What needs to be done - A faithful copy of the data is what is wanted, minus any pictures.

Material provided -
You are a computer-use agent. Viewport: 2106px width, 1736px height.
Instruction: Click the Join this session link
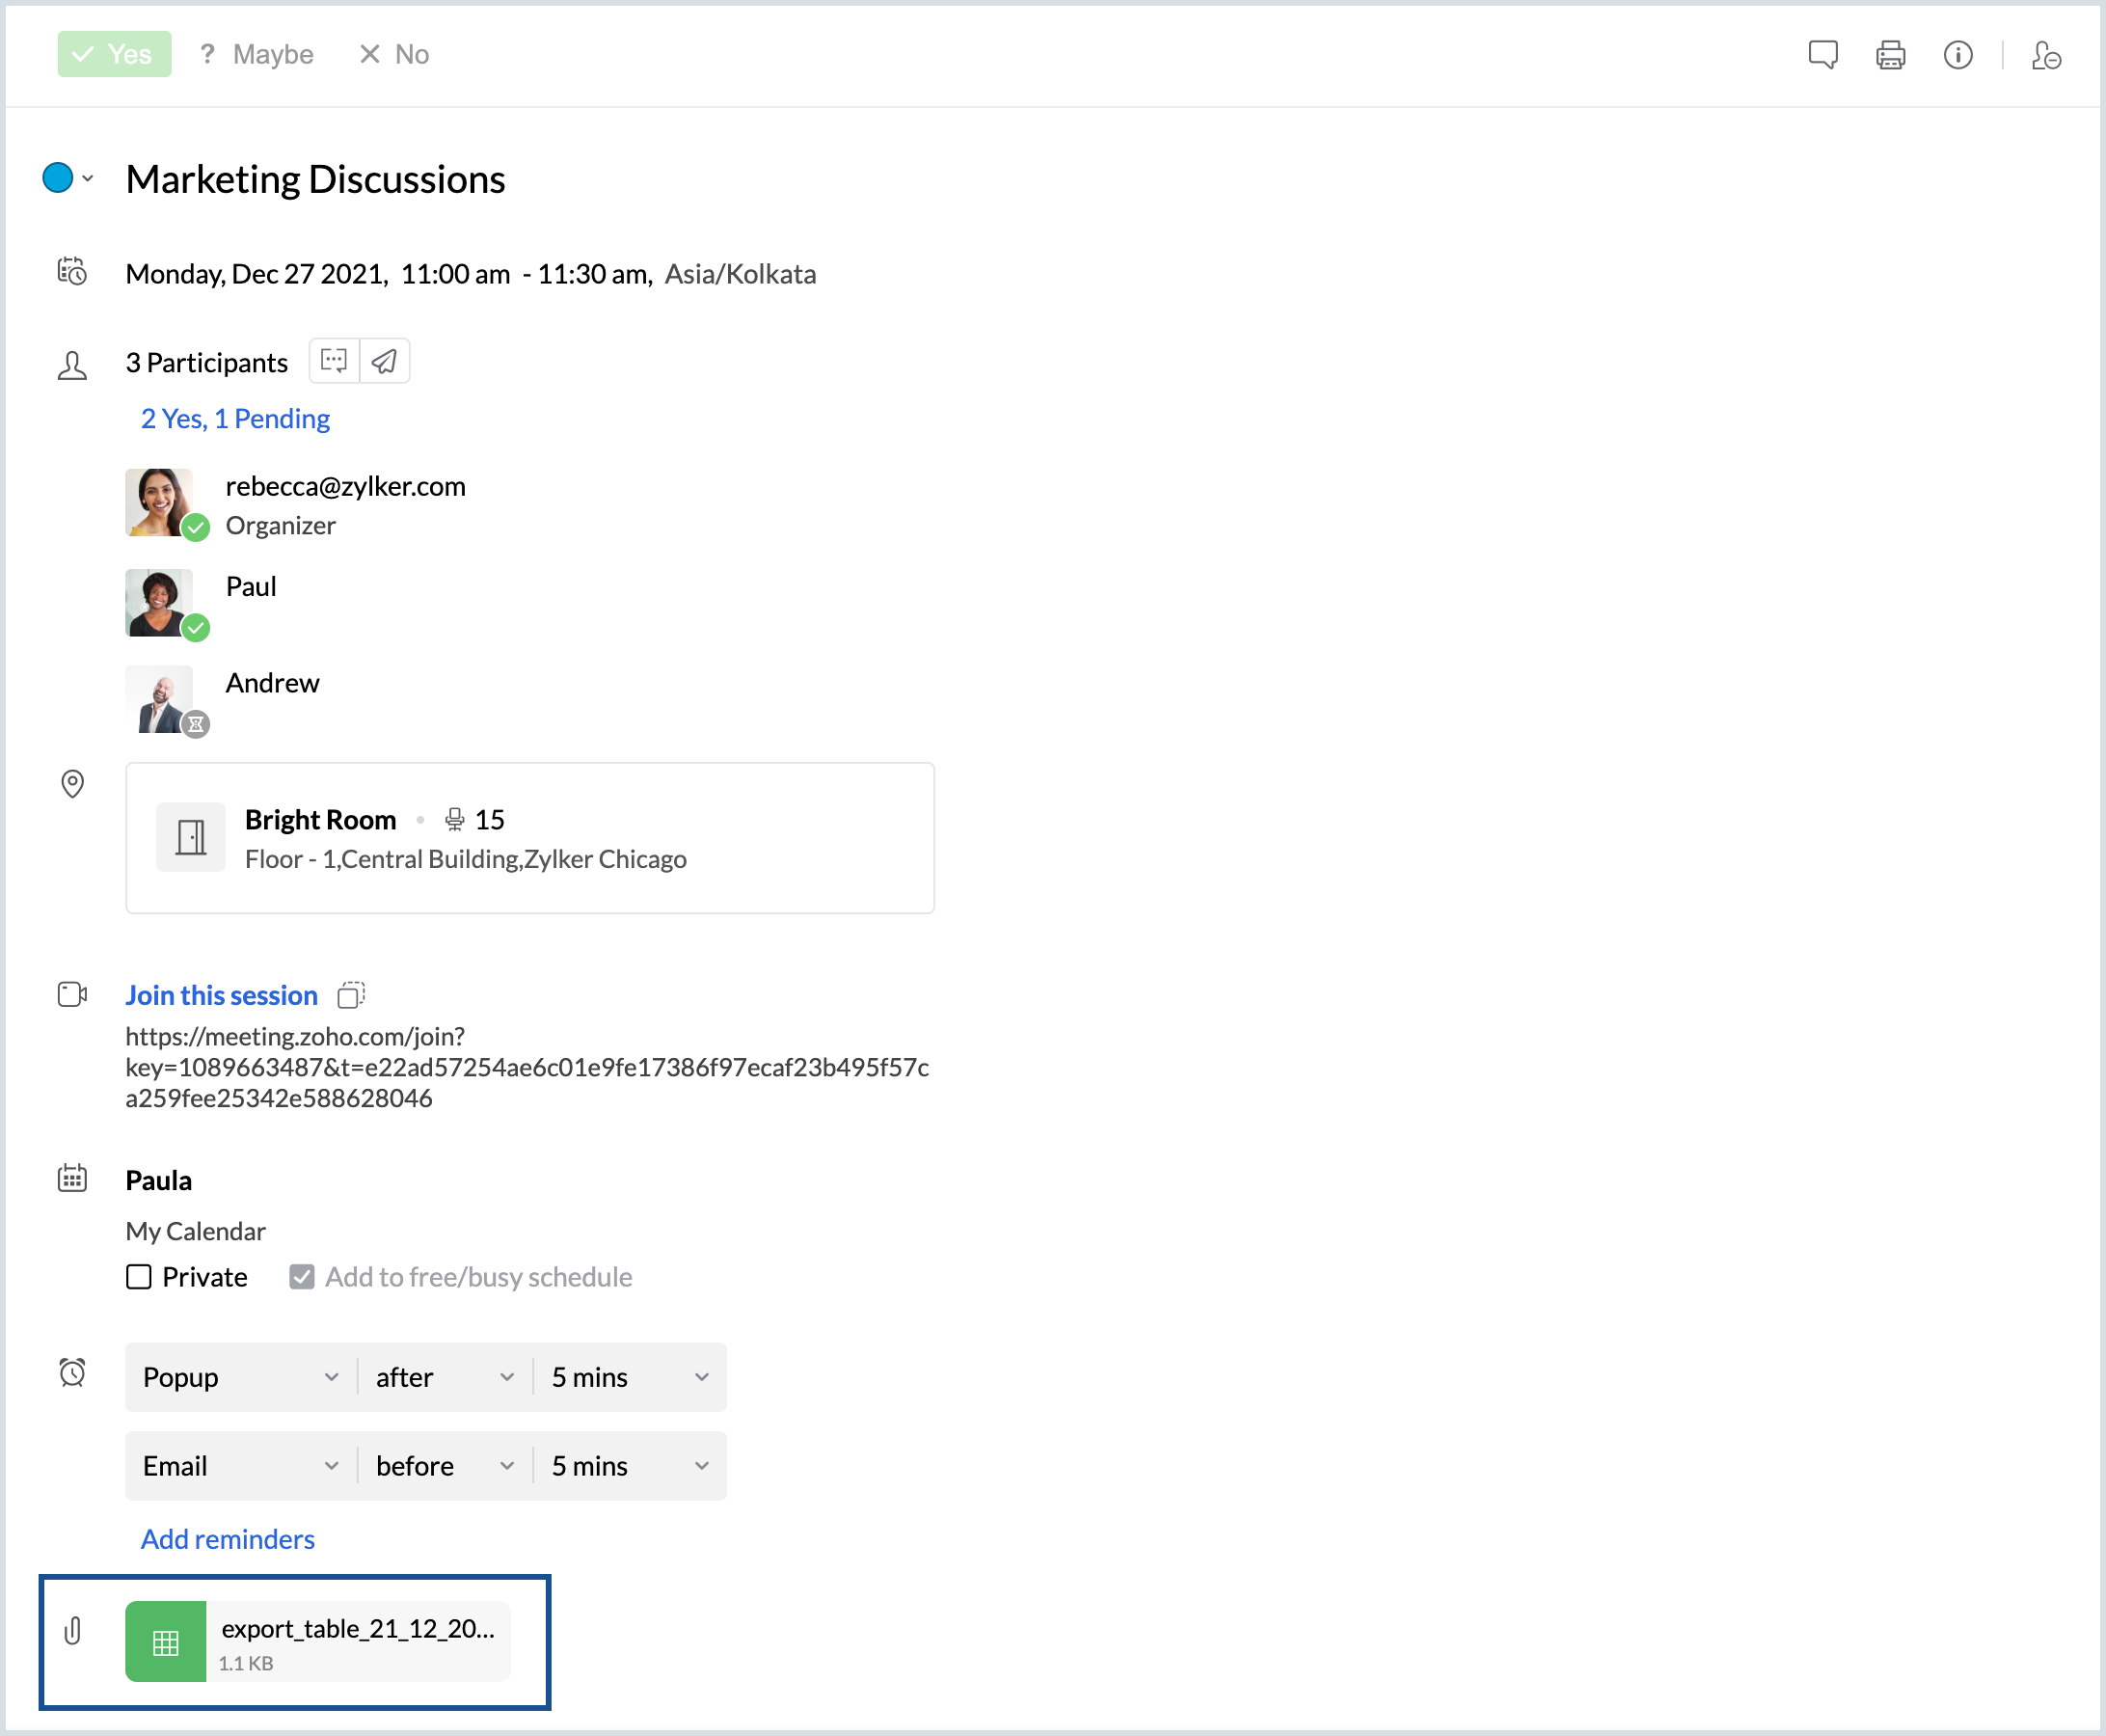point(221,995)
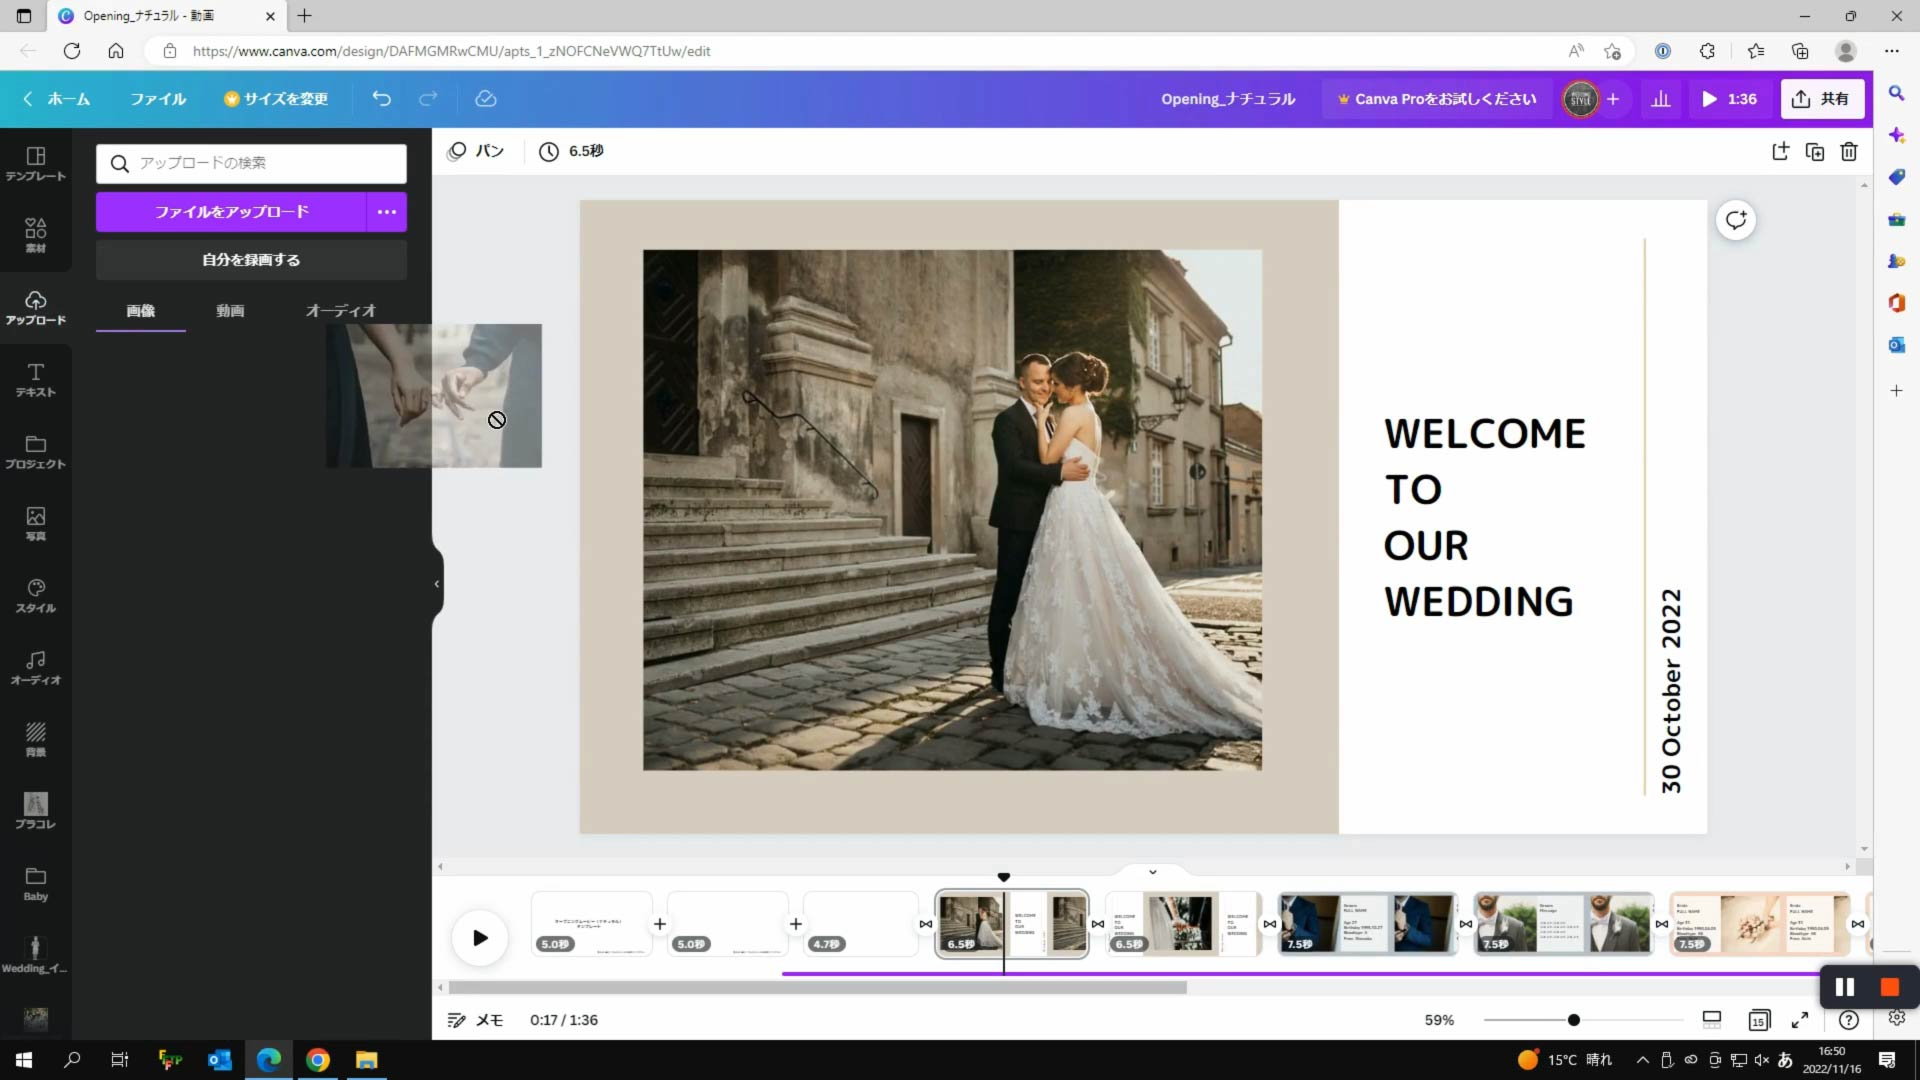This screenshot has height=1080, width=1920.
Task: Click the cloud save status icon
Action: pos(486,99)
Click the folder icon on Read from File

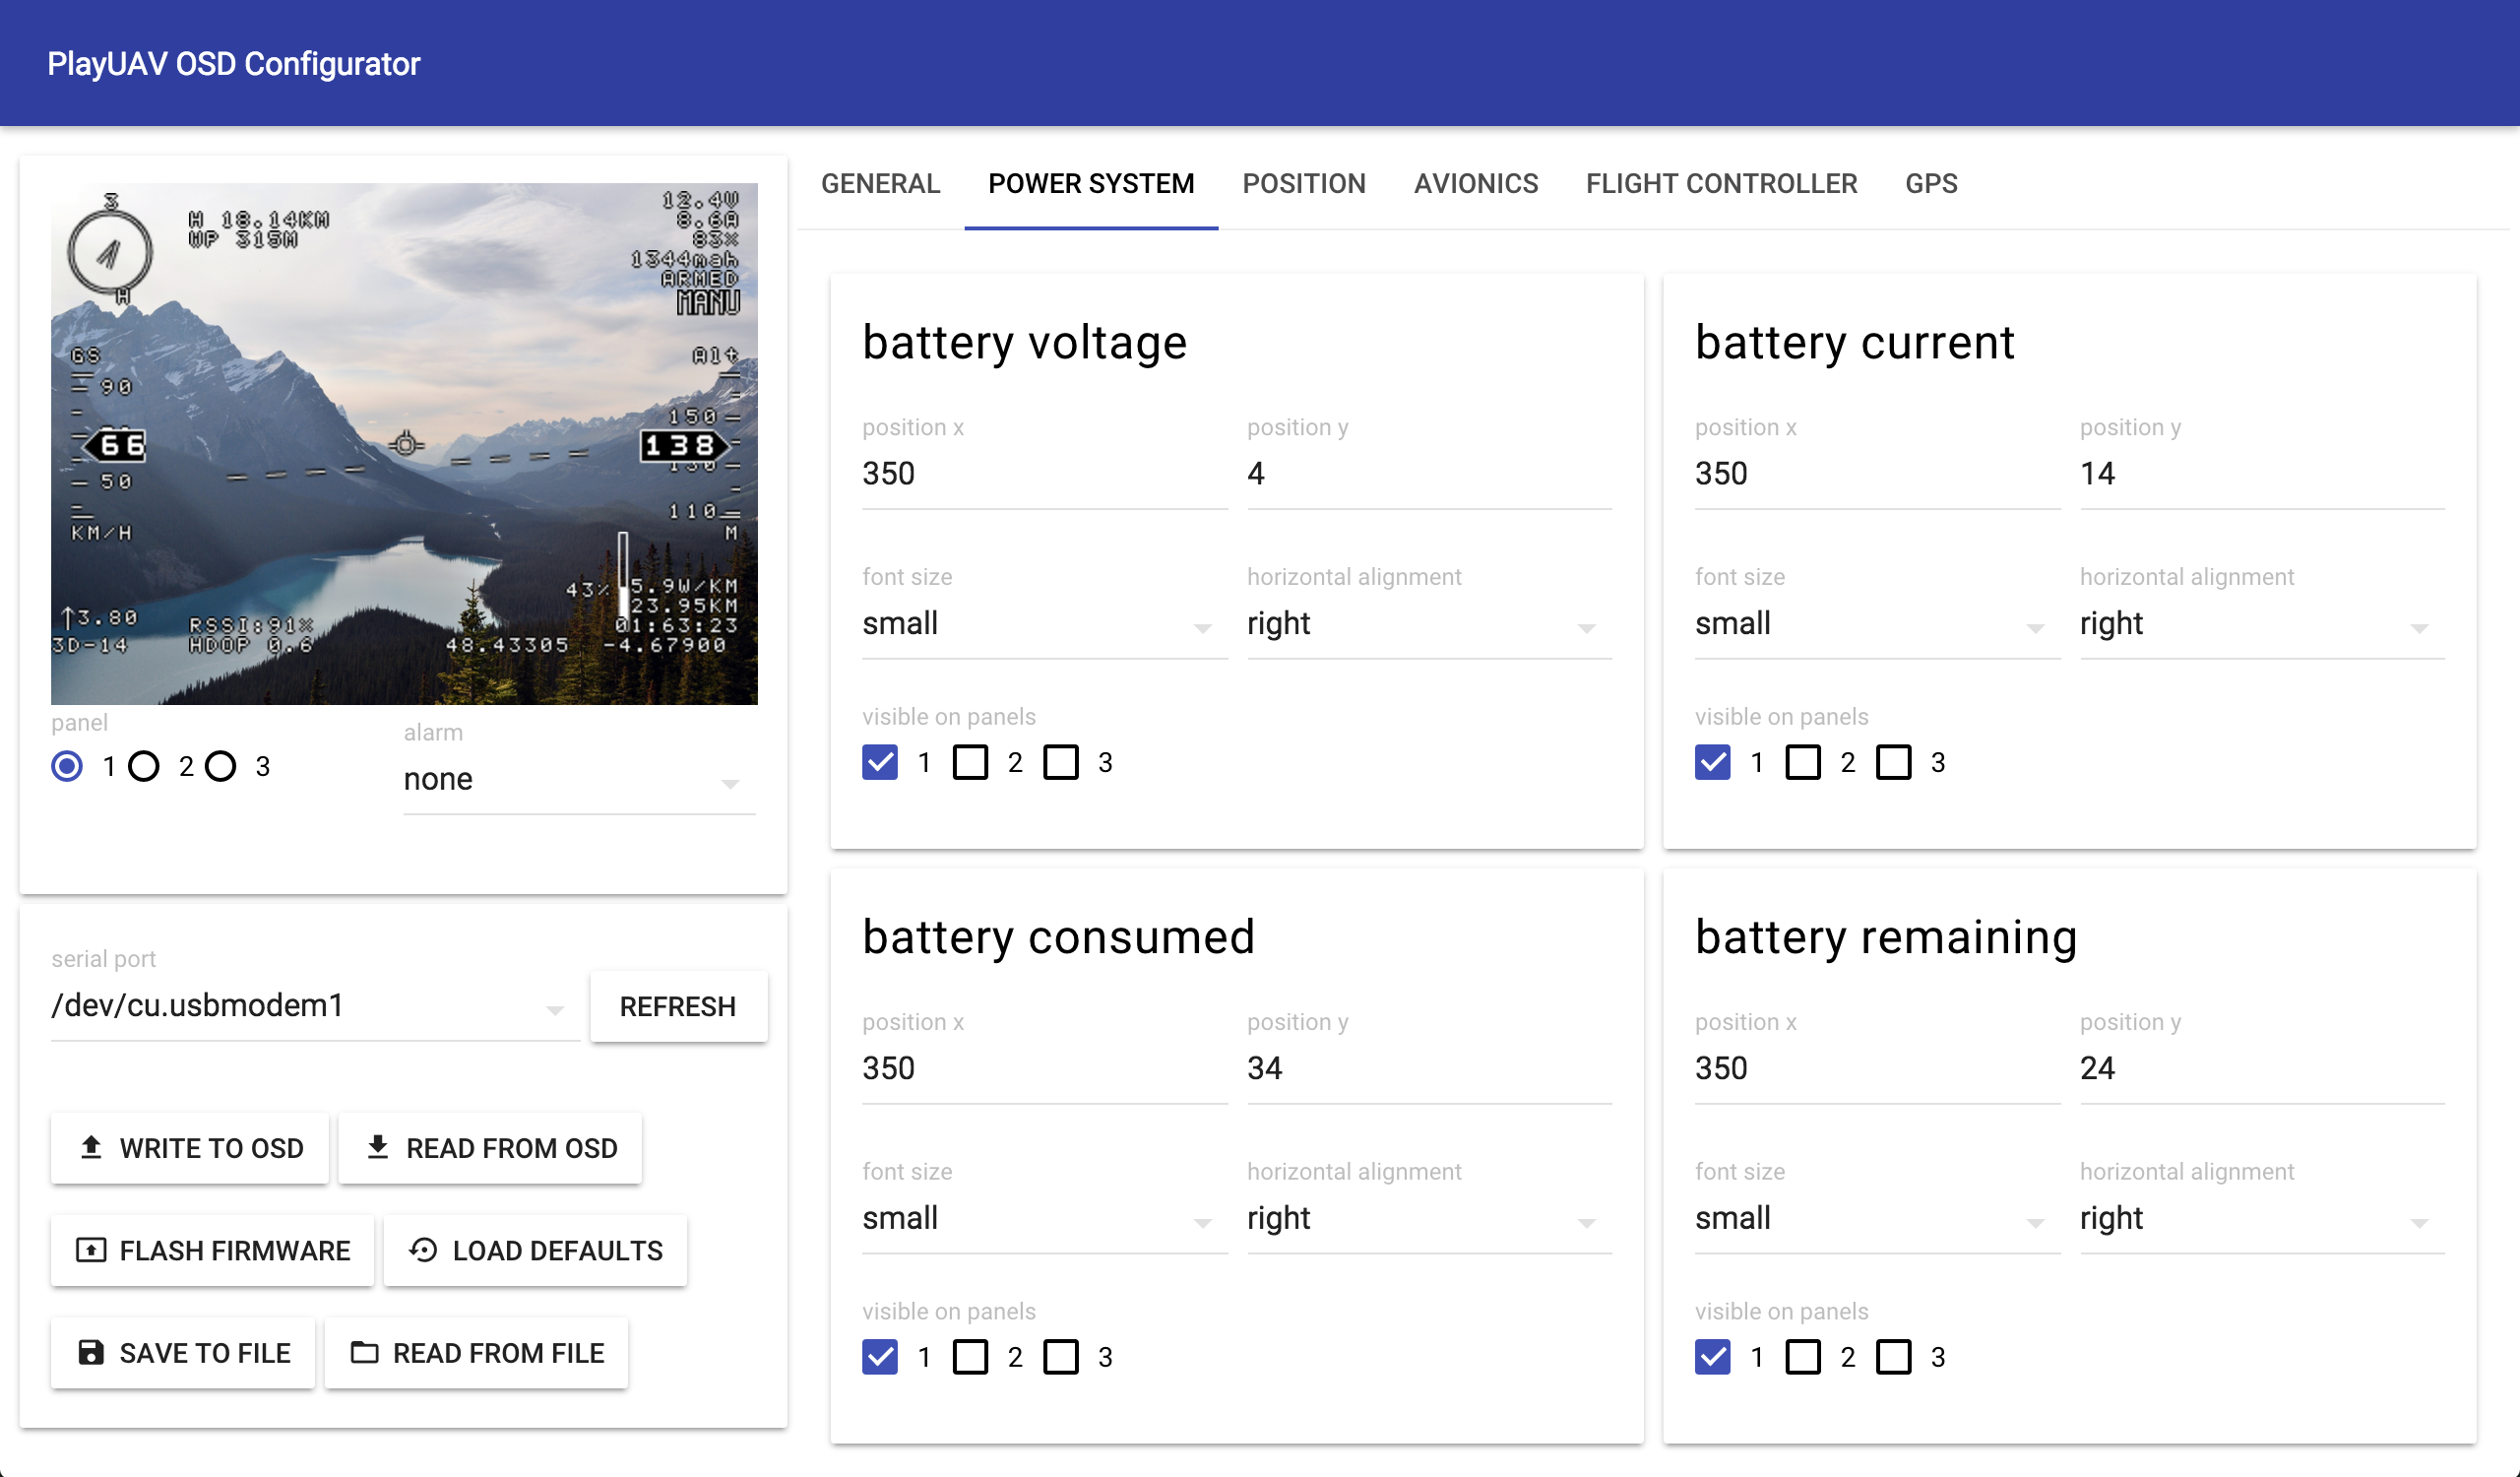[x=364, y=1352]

Result of the task -
You are a computer-use agent. Viewport: 2106px width, 1736px height.
Instruction: Click the Join this session link
point(221,995)
This screenshot has height=1080, width=1920.
Task: Click the cloud save status icon
Action: pos(486,99)
Click the folder icon on Read from File

[x=364, y=1352]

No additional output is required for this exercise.